Non si tratta di una semplice guerra col passato, né di gettare alle spalle le difficoltà, piuttosto di andare avanti, consapevoli di non poter evitare di calpestare una mina nel duro percorso della vita. Si tratta invece di accettare le deflagrazioni casuali e violente dei giorni passati, presenti e futuri: il tempo scorre e se tu non segui le lancette il prossimo passo sarà l’ultimo.

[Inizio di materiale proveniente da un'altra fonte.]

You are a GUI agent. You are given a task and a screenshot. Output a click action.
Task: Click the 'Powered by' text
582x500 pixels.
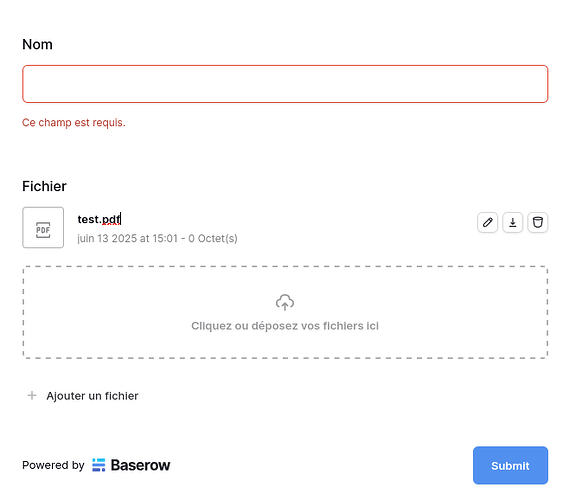[53, 465]
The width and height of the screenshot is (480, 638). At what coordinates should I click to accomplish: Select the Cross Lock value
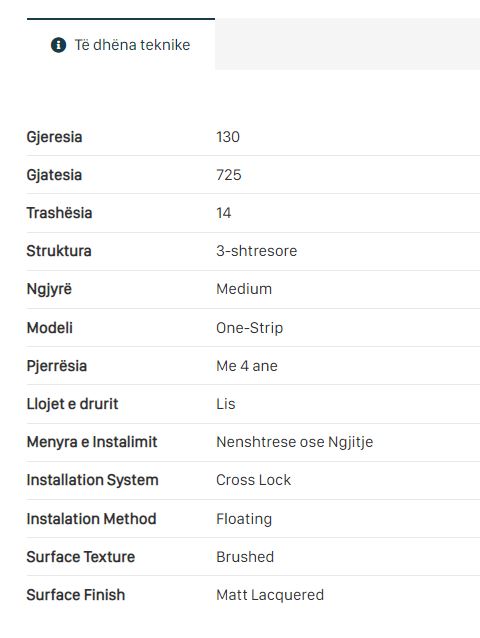coord(253,480)
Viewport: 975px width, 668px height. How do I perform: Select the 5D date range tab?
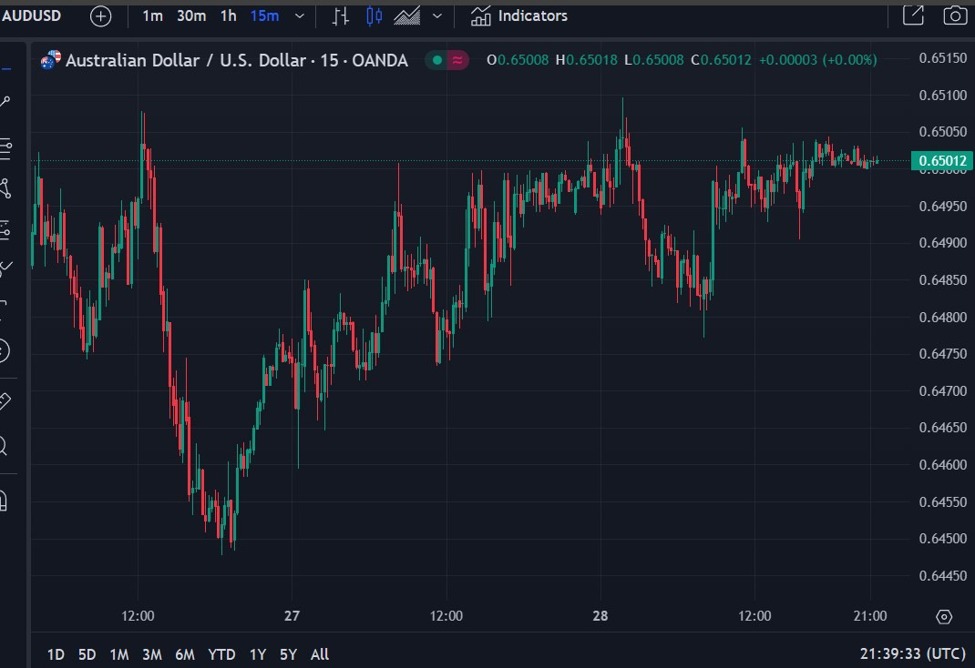(x=87, y=655)

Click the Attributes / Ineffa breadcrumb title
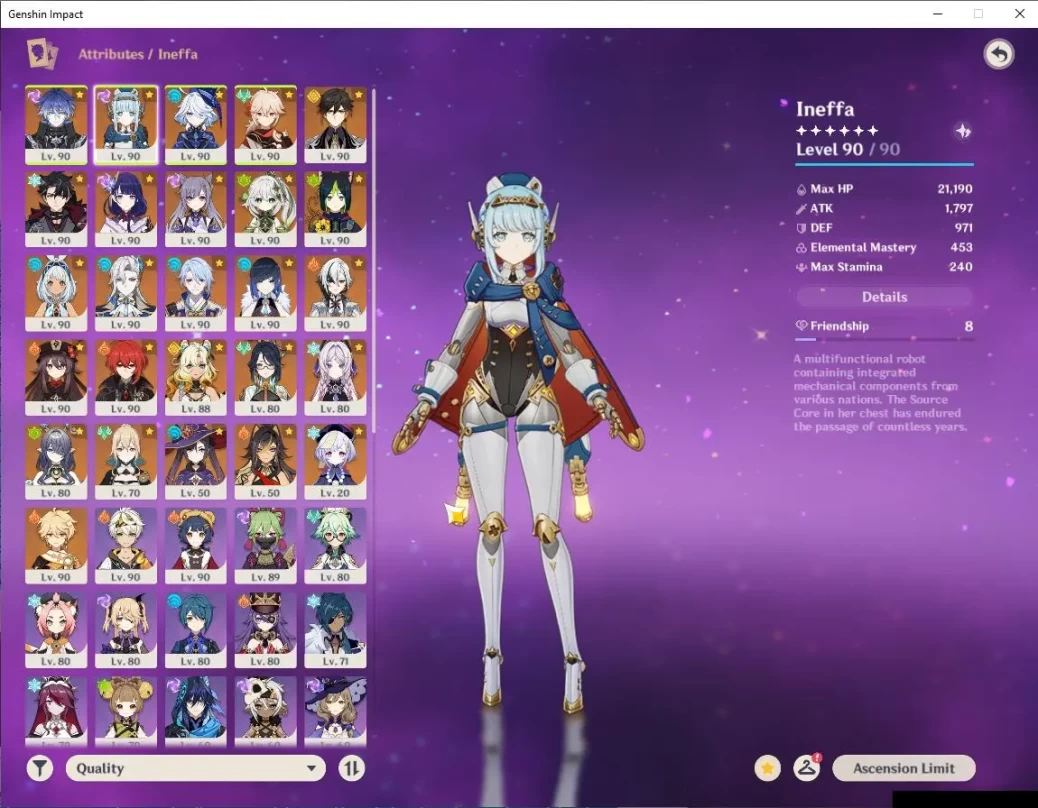[x=138, y=54]
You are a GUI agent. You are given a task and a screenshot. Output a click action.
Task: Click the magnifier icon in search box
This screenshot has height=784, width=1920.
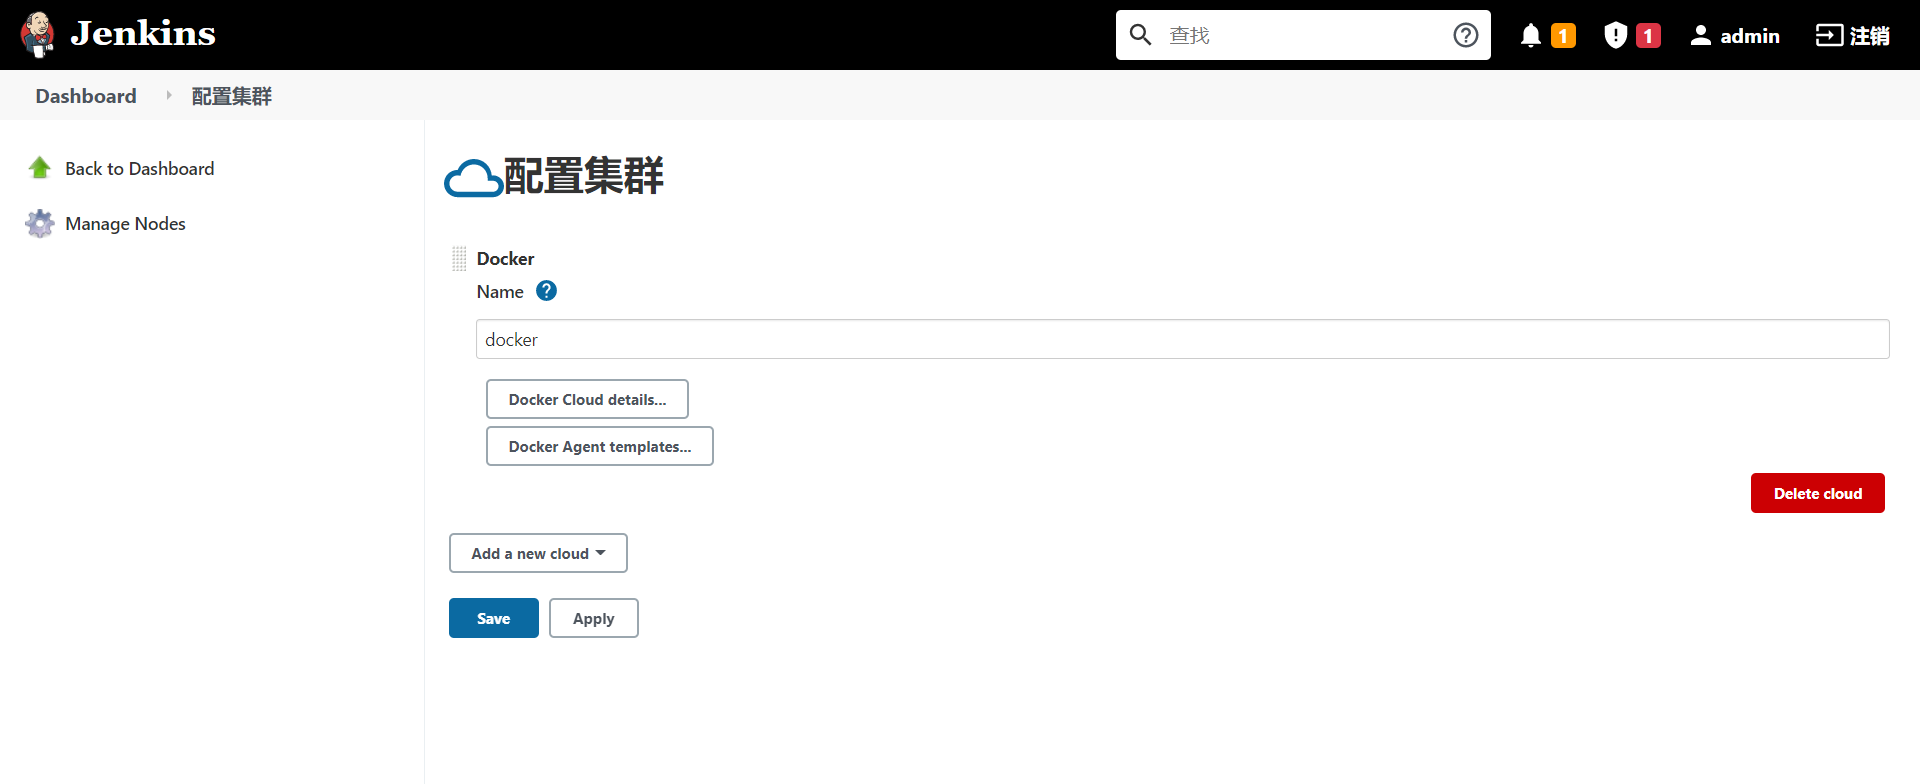click(x=1140, y=35)
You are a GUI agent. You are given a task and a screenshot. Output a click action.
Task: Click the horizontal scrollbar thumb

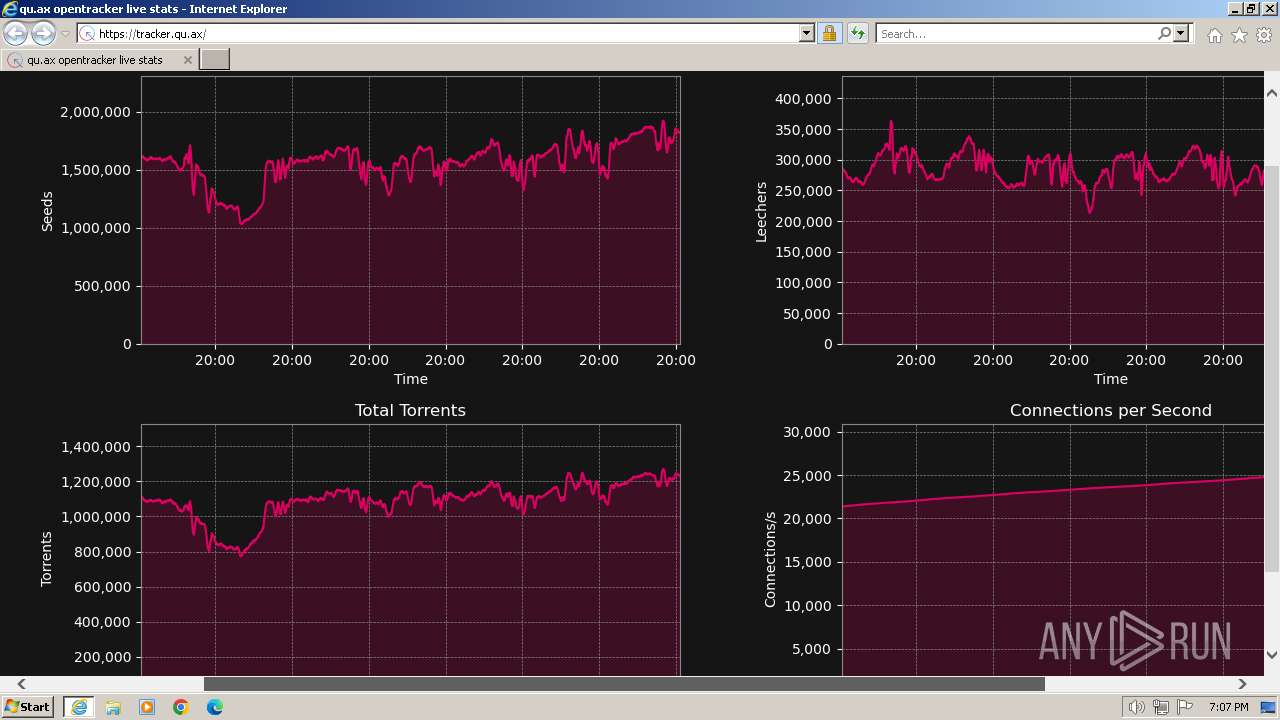pos(624,684)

Il traguardo Guaglione e Resinaro lo stracciano sfruttando, mai abusando, ogni arma a disposizione nel caveau: momenti retorici, dialoghi non sempre perfetti, qualche cliché qua e là. Difetti al servizio di una regia e di un montaggio (Filippo Mauro BoniMatteo Santi insieme a Guaglione) purificatori: svelto, agile, Mine va dritto al bersaglio con un’esperienza avvolgente che annienta le imperfezioni.

La dimensione interattiva

Armie Hammer in questa tempesta di sabbia levigatrice è a suo agio e se non col corpo, col viso riesce a raccontare la fatica estrema, in ginocchio al centro di scene che danno l’impressione di essere parte di un film girato con camere a 360°. Guaglione e Resinaro costruiscono una cupola sul loro Mike Stevens dove gli spettatori possono camminare, correre e sedere così da osservare ogni dettaglio delle dure lotte cui il cecchino è sottoposto: enigmi, escursioni termiche, sciacalli, guerriglieri e il peso dei ricordi.

C’è persino il tempo per una citazione a clima inverso a Star Wars – L’impero colpisce ancora e modo di apprezzare Cullen, tutt’altro che un personaggio secondario relegato a oggetto di scena. Il gioco, l’arte tecnica, la passione, in Mine c’è tutto e soprattutto una maturità non indifferente per una lunga opera prima.

Potremmo gridare al miracolo, alla nuova speranza per il cinema italiano, ma sarebbe ingiusto. Fabio & Fabio sono al lavoro da lungo tempo, anche se non al cinema, ed è da diversi anni ormai che frequentare la sala per vedere prodotti italiani non è affatto doloroso, anzi. Come ha detto uno spettatore uscito fuori dall’edificio: “Ci stanno un sacco di bei film“.

La frase va ora coniugata al futuro e noi in lui e in coloro che lo costruiranno abbiamo molta fiducia.